# Texte
_ _ _ _ _ _ _

En ce qui concerne le réseau routier, on peut distinguer :
-Les chemins royaux dont l’entretien est à la charge de l’Etat
-Les chemins reliant les communautés dont l’entretien est à la charge de la viguerie
-Les chemins et les rues reliant les différents lieux d’un terroir restent à la charge de la communauté.
Les frontières entre les différentes catégories de chemin provoquent parfois quelques litiges sur les responsabilités. Ainsi une délibération de 1762 :
Le sieur Joseph Massié, troisième consul, représente que le pavé du chemin du Cannet conduisant au hameau de Sainte Catherine, au dessus de la chapelle de Saint Claude, est totalement détruit depuis le vallon jusqu’à l’extrémité de la propriété du sieur Charles Sardou, maître chirurgien du dit Cannet, et requiert qu’il soit réparé aux dépens de la communauté, ainsi que le pont de Brasque, situé au quartier du Plan aboutissant à la rivière de Siagne, lequel pont est impraticable...

_ _ _ _ _ _ _

# Tâche assignée
Reprenez le texte sur le réseau routier depuis « Les frontières entre » jusqu’à « pont est impraticable... », en changeant « troisième consul » en « second consul ».

# Enregistrements de données

_ _ _ _ _ _ _

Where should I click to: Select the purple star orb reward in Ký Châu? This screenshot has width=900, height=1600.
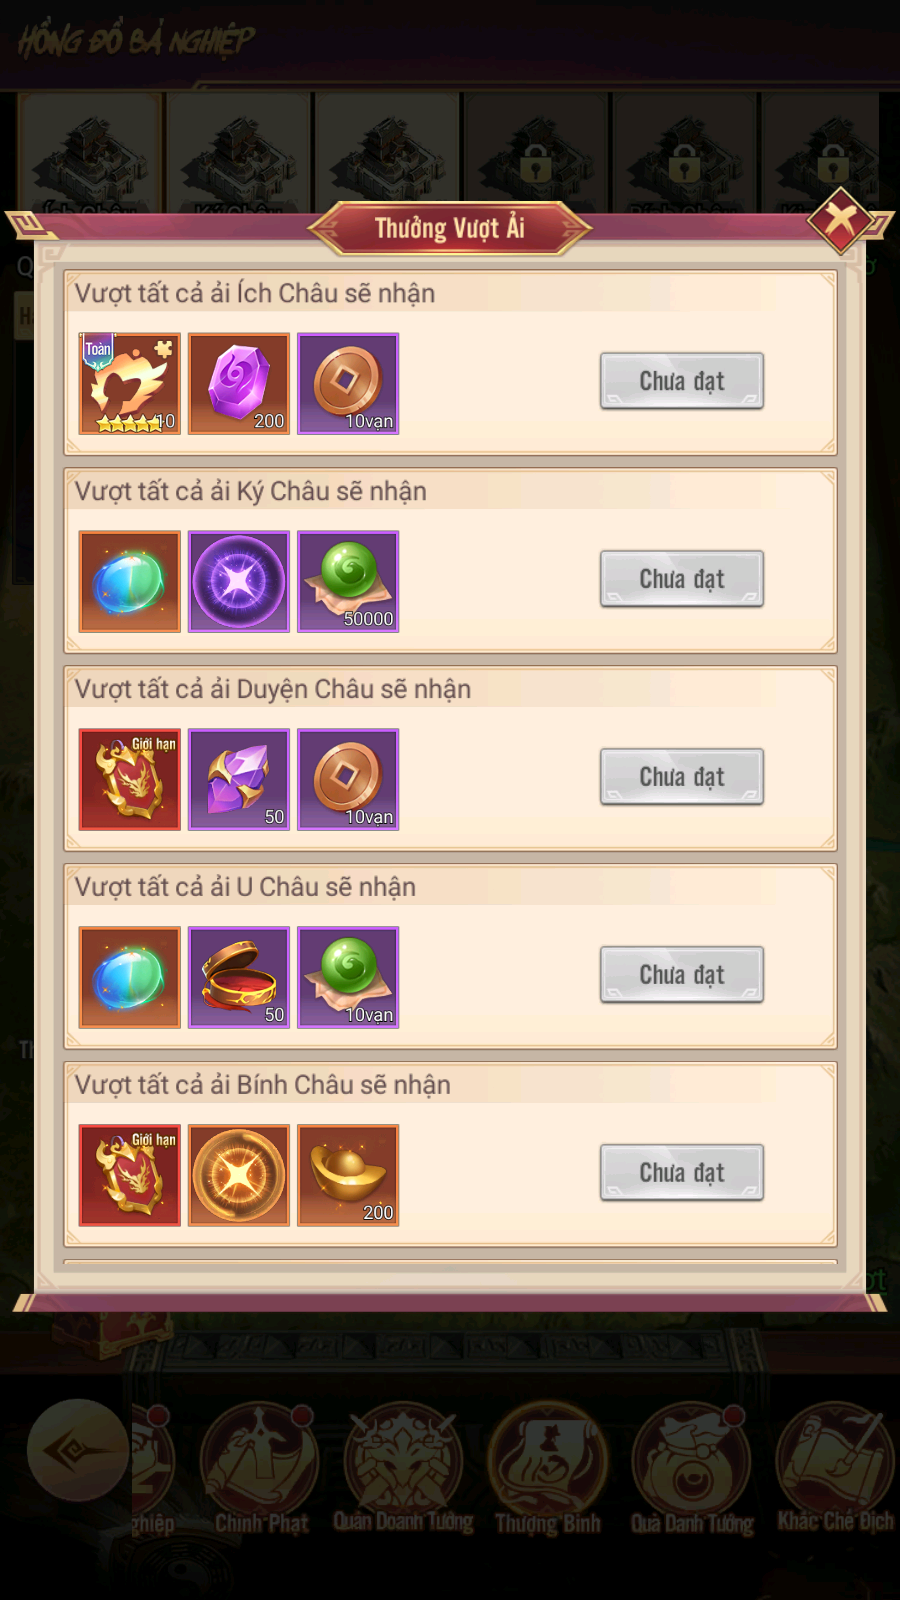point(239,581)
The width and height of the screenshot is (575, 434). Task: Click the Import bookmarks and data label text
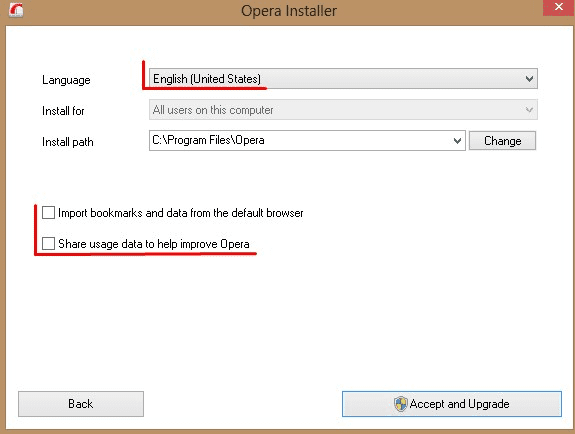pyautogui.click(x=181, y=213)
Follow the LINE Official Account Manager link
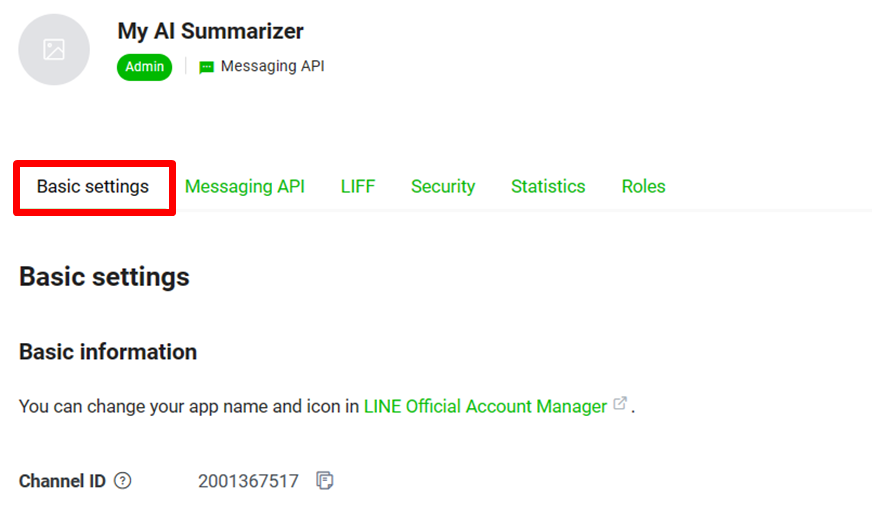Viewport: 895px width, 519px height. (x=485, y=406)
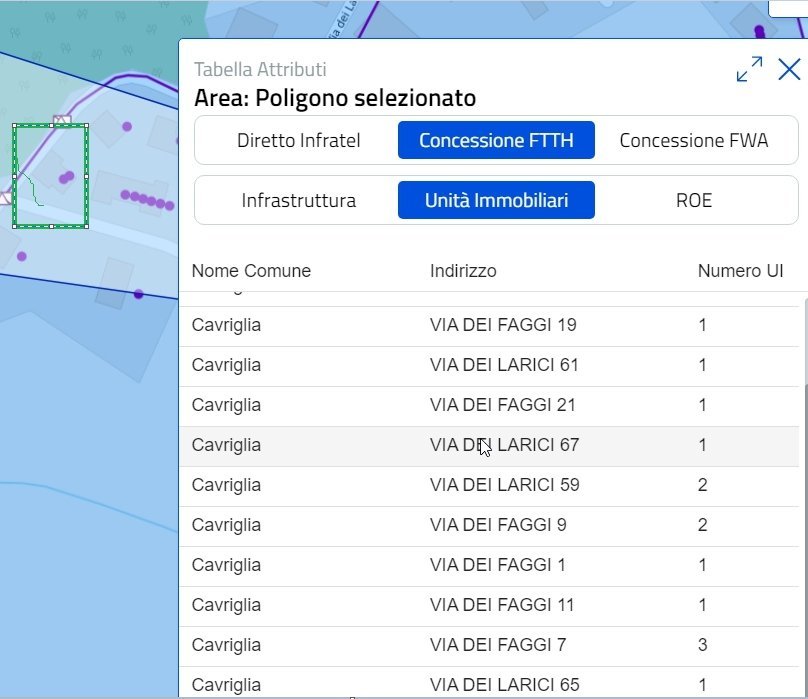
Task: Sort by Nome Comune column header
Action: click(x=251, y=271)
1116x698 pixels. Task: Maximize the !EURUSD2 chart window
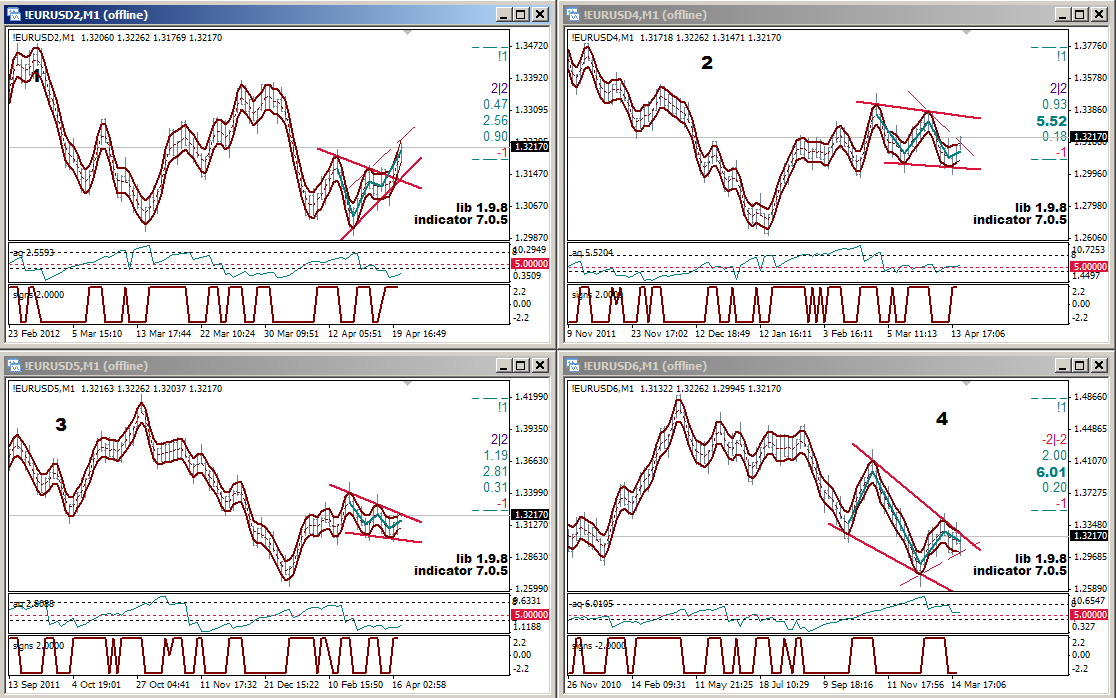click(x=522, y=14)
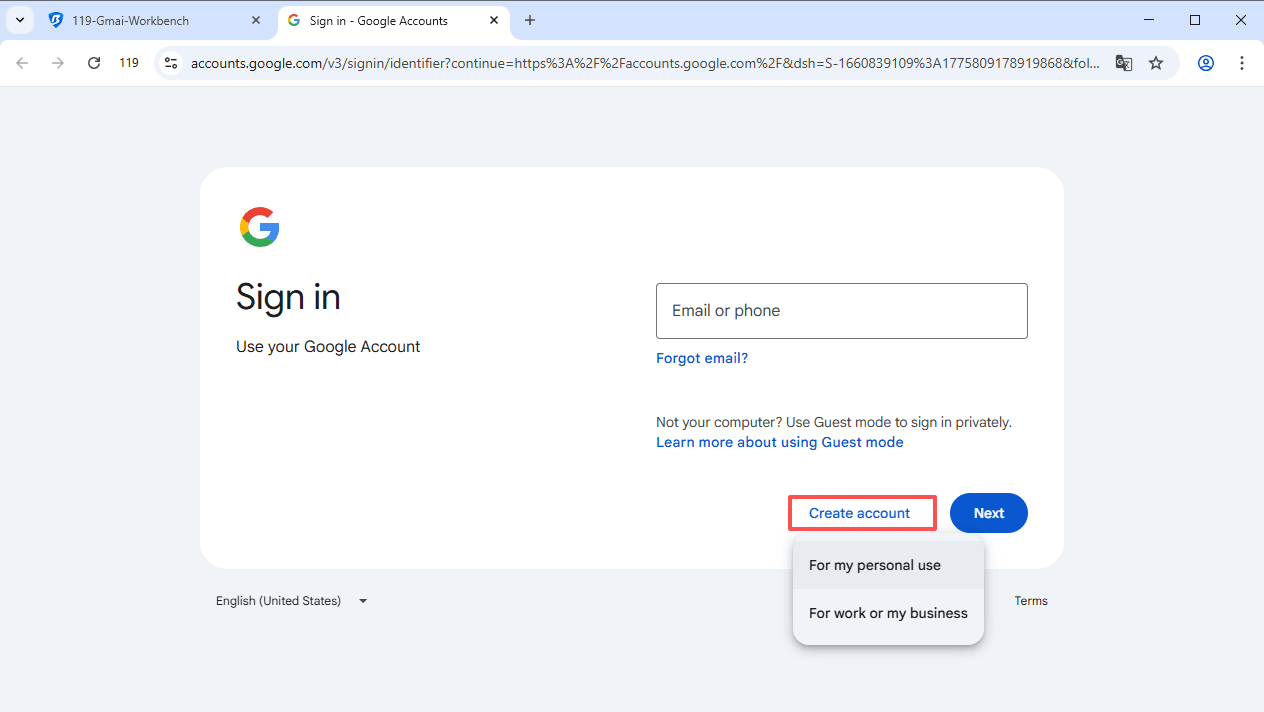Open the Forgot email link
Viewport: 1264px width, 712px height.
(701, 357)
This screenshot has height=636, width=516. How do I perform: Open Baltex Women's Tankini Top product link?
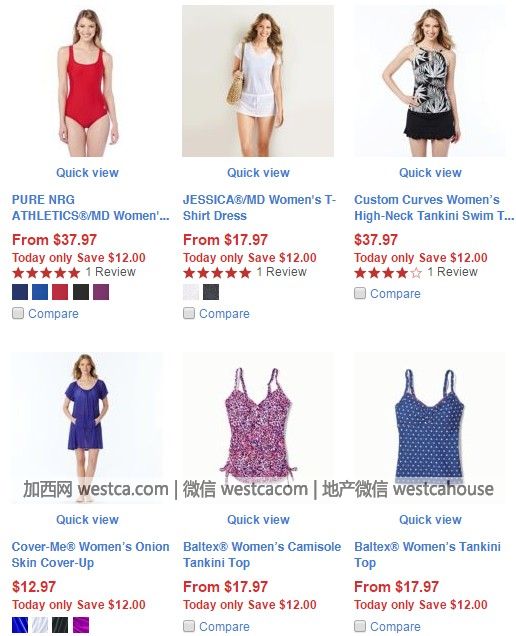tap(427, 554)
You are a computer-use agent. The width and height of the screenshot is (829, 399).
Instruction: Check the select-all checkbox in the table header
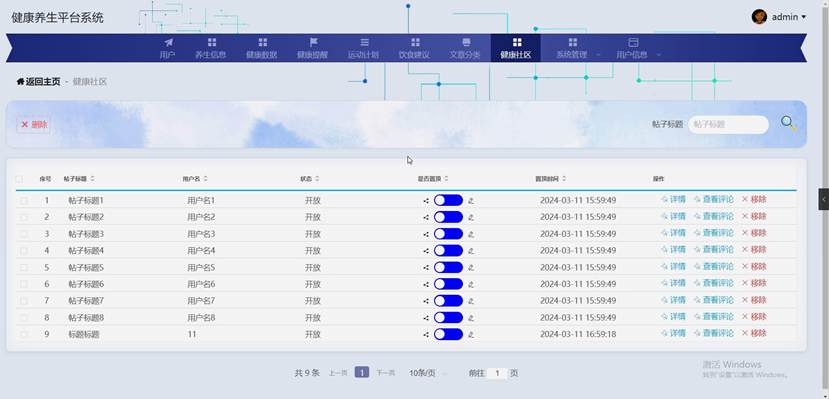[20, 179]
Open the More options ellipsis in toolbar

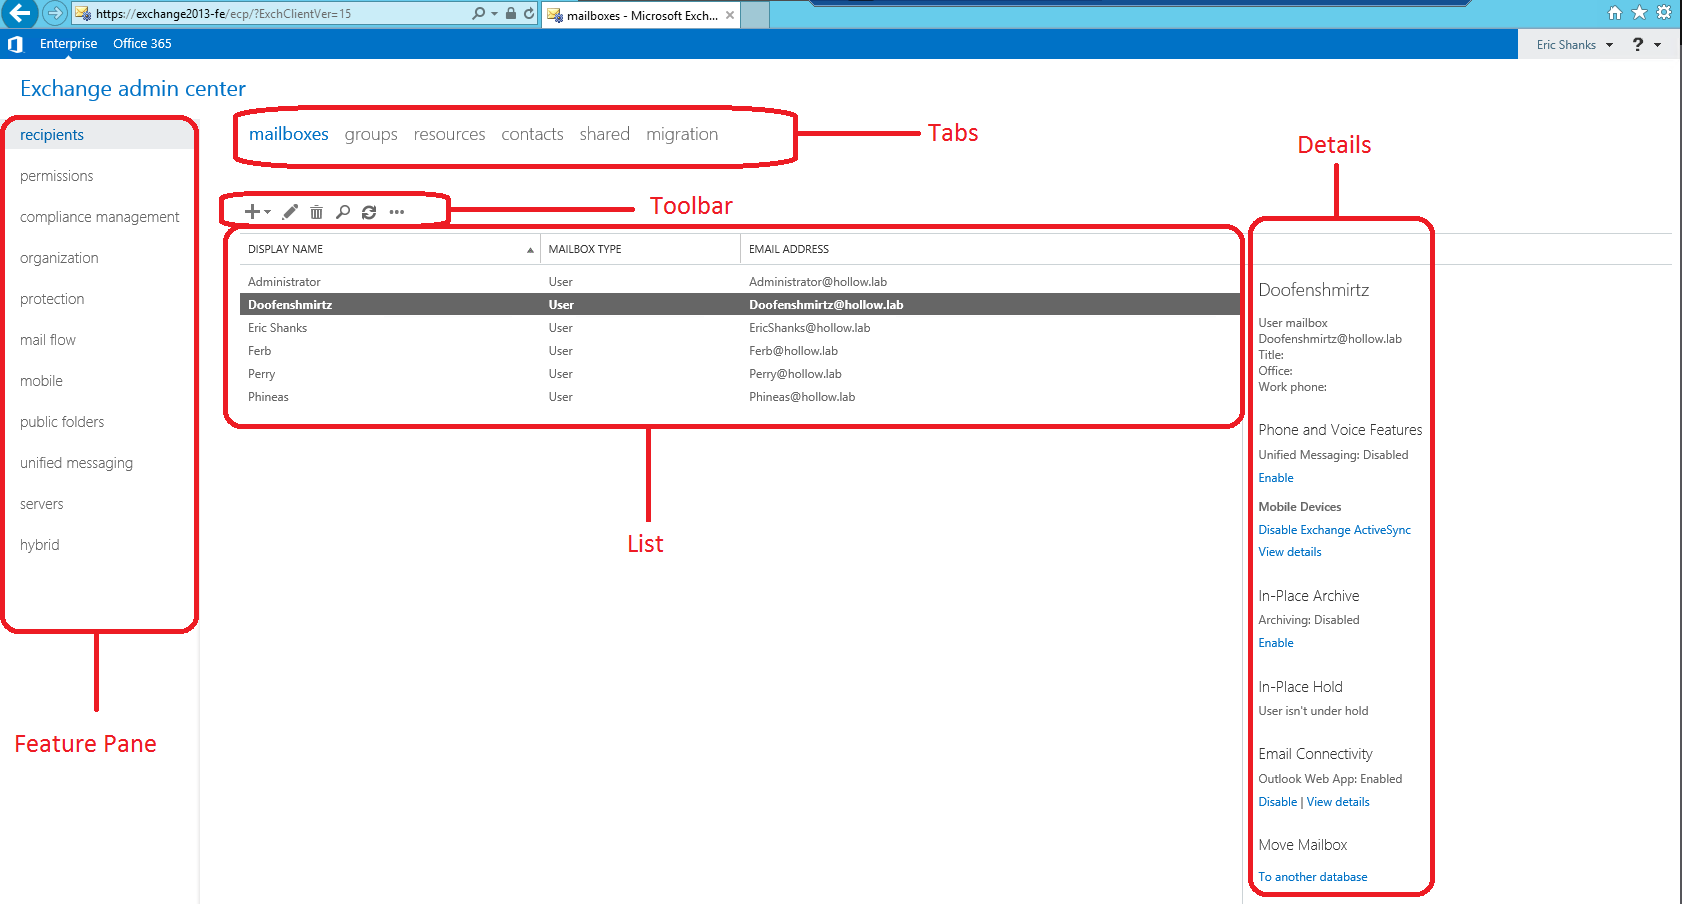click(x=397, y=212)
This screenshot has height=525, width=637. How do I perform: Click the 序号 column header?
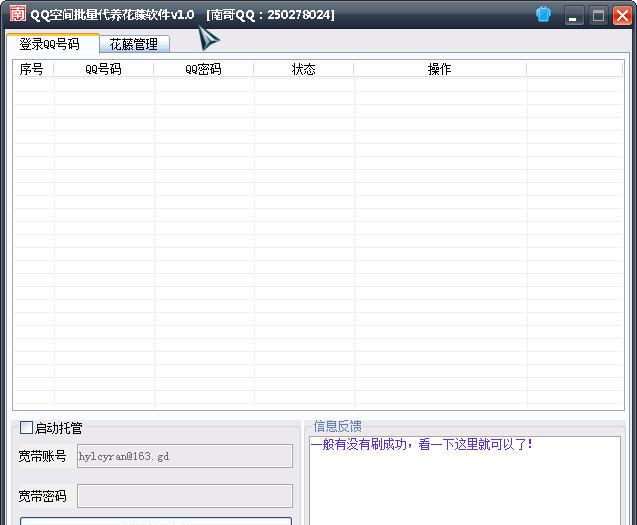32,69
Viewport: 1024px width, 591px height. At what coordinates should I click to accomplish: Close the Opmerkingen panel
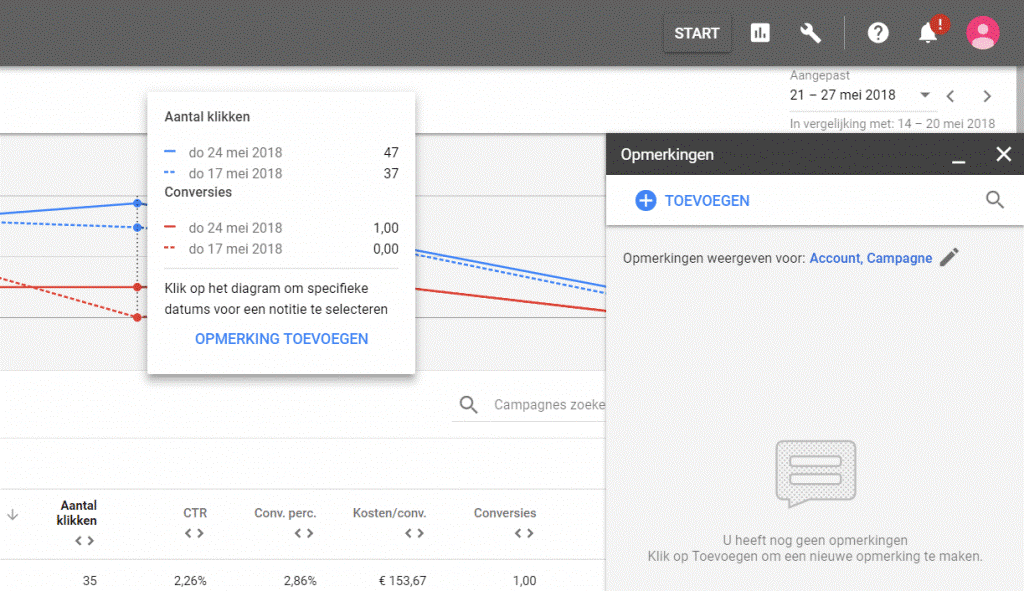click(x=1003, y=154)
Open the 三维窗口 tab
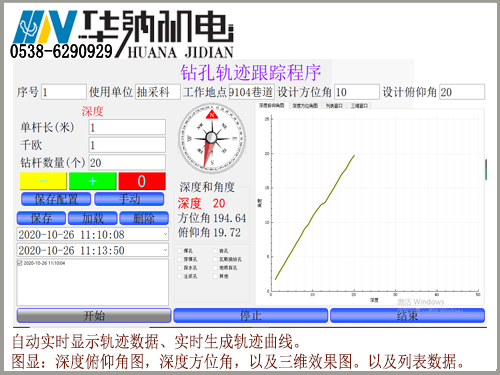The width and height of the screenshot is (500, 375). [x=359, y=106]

_ _ _ _ _ _ _

# Solution rédigée
Les frontières entre les différentes catégories de chemin provoquent parfois quelques litiges sur les responsabilités. Ainsi une délibération de 1762 :
Le sieur Joseph Massié, second consul, représente que le pavé du chemin du Cannet conduisant au hameau de Sainte Catherine, au dessus de la chapelle de Saint Claude, est totalement détruit depuis le vallon jusqu’à l’extrémité de la propriété du sieur Charles Sardou, maître chirurgien du dit Cannet, et requiert qu’il soit réparé aux dépens de la communauté, ainsi que le pont de Brasque, situé au quartier du Plan aboutissant à la rivière de Siagne, lequel pont est impraticable...